Они должны быть живы.

Просто обязаны.

Ленора коснулась жемчужных бус в кармане.

А что, если нет? Что она тогда?

Кто она тогда?

9


На тарелке перед Ленорой лежал сандвич с тунцом, разрезанный на треугольные половинки, а вокруг него катались зелёные виноградины, когда она поворачивала тарелку кругом.

Ленора зацепила локтем газету. В глаза бросилась картинка – знакомое дымное облако, и Ленора искоса взглянула на дату под заголовком: «18 апреля 1947 г.». Сегодняшняя. После взрыва прошло уже два дня, а о нём до сих пор говорят.

Естественно, о нём будут говорить. Это же «самая масштабная трагедия в истории Техаса» – так сказал доктор Спаркс. Сколько же людей погибло?

Ленора взяла было газету, но миссис Джонс выхватила её у девочки из рук.

– Извини, золотце, – сказала она. – Забыла убрать. – Она торопливо метнулась в дальний конец кухни и поскорей запихала газету в мусорное ведро.

Но Ленора успела увидеть заголовок: «После взрыва в Техас-Сити найдены сотни неопознанных тел». В памяти ещё стояла картина: кучи трупов вокруг, все разодраны в клочья взрывной волной. Ленора закрыла глаза и помотала головой, чтобы вытряхнуть из неё воспоминание. Есть больше не хотелось.
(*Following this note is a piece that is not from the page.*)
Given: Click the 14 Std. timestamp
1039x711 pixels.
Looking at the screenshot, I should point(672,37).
Она почувствовала, как над её рукой нависло что-то тёплое, подняла голову и уткнулась глазами в лицо миссис Джонс.

– Всё образуется, детка, – сказала она. – Вот увидишь.
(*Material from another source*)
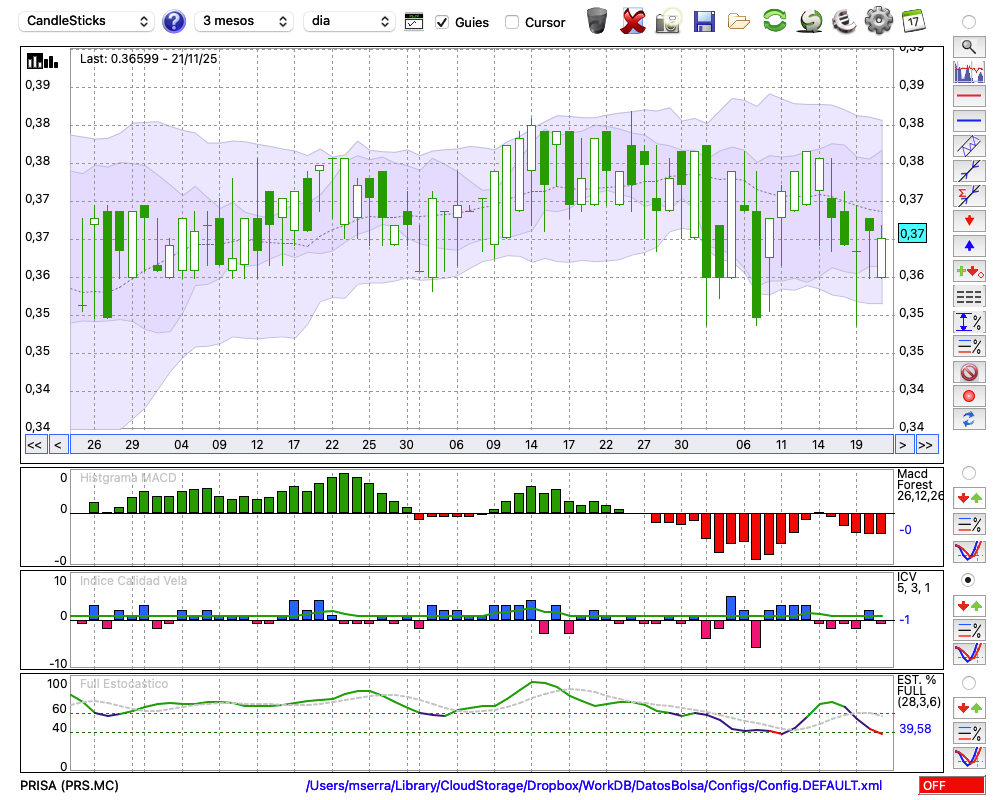Click the '<<' jump-back button
This screenshot has height=800, width=1000.
click(x=34, y=444)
Ленора кивнула, с трудом проглотив слёзы. В сказанное она не верит или почти не верит, но постараться всё-таки надо.

Всё образуется, не может быть иначе. Они должны быть живы.

Ленора взяла сандвич – надо заставить себя поесть. На вкус – приятное кисло-сладкое сочетание. Такие сандвичи ей часто клала с собой мама в школу, только в этой тунцовой пасте было какое-то отличие.

– Яблоки, – сказала миссис Джонс, не отрываясь глядя на Ленору. – Они придают небольшую сладость, а заодно и кислинку. Я как-то не была уверена, понравится тебе или нет, но подумала – наверное, понравится. – Она кашлянула. – Твоему папе нравилось. – Она улыбнулась, и кожа вокруг глаз скомкалась в складки, как мятая газета.

Ленора ничего не сказала и не спросила, хотя на языке вертелись тысячи вопросов. Просто непонятно было, откуда начинать.

Помолчав, миссис Джонс проговорила:

– Ни в поместье, ни в окру́ге детей нет. Гости тоже редко приезжают. Так что не часто мне приходится готовить на ужин что-нибудь эдакое. А на сегодня я как раз такое и запланировала.

– А что?

– Жаркое, – ответила миссис Джонс и указала на одну из духовок. – Уже поставила.

Жаркое. Мама так вкусно умела его делать. Грудь Леноре снова сдавило. Будет ли она когда-нибудь дышать свободно, как прежде?

– Хорошо, что ты у нас поживёшь. И для Замка хорошо, и для всех, – сказала вдруг миссис Джонс. Её глаза затянулись было пеленой, но затем прояснели.

Ленора уставилась на кухарку, ожидая, что та скажет что-то ещё, разъяснит свои слова, но та ничего такого не сделала. Ленора открыла рот, чтобы спросить самой, но в итоге только и вымолвила:

– Я тут поживу совсем недолго.

Миссис Джонс опустила лицо.

– Я знаю, – сказала она.

Однако Леноре нужно было непременно проговорить эти слова вслух – снова, чтобы опять в них поверить. И она продолжила:

– Мама с папой скоро приедут за мной и заберут домой.

– Домой, – эхом отозвалась миссис Джонс. Она провела пятнистой ладонью по столу. – Удивительно, до чего разные вещи иногда под домом подразумевают. Ну ладно. – Она встала. – Если ты поела, пойдём, я покажу тебе твои комнаты.

– Мои комнаты? – Ленора чуть не хохотнула, совсем забывшись от внезапной нелепости последней фразы. Вообще, эта кухарка выражалась порой так официально, как будто была не кухаркой, а горничной из какого-нибудь старинного романа вроде тех, что любил читать отец. Ленора прижала ладонь ко рту, пока смешок не прошёл, и только затем спросила: – Их что, больше одной?